• Problem to work on:
Return all lines from the listing below in which "Oléfine" appears.

• Listed records:

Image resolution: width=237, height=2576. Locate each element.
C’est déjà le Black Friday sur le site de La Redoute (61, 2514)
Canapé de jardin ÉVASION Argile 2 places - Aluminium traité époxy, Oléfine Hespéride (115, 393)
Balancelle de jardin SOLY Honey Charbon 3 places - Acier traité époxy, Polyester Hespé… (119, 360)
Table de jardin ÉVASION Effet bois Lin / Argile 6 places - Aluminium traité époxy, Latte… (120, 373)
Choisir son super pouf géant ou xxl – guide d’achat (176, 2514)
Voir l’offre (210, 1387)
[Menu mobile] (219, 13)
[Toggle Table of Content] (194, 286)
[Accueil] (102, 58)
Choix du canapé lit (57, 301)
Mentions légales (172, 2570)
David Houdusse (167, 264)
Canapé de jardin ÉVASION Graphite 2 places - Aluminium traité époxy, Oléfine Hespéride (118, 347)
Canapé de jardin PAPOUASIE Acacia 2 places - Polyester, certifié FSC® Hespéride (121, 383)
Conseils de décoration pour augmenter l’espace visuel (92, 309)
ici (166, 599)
* * *
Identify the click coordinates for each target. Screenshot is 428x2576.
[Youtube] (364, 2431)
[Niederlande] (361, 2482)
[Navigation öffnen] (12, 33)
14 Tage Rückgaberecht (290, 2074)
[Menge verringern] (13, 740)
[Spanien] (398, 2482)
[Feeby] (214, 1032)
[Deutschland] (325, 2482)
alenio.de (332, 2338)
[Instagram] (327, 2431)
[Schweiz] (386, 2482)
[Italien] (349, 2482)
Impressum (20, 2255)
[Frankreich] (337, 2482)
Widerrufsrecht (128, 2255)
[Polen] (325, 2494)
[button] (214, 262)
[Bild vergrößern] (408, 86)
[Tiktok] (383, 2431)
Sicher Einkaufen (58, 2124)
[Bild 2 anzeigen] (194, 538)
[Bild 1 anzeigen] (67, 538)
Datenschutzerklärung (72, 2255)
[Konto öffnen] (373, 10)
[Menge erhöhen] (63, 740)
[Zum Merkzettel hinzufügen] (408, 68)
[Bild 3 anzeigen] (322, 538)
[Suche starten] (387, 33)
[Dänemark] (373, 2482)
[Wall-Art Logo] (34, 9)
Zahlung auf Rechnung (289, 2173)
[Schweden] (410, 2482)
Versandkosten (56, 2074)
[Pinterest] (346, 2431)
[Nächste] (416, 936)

• Exercise answer:
Canapé de jardin ÉVASION Argile 2 places - Aluminium traité époxy, Oléfine Hespéride (115, 393)
Canapé de jardin ÉVASION Graphite 2 places - Aluminium traité époxy, Oléfine Hespéride (118, 347)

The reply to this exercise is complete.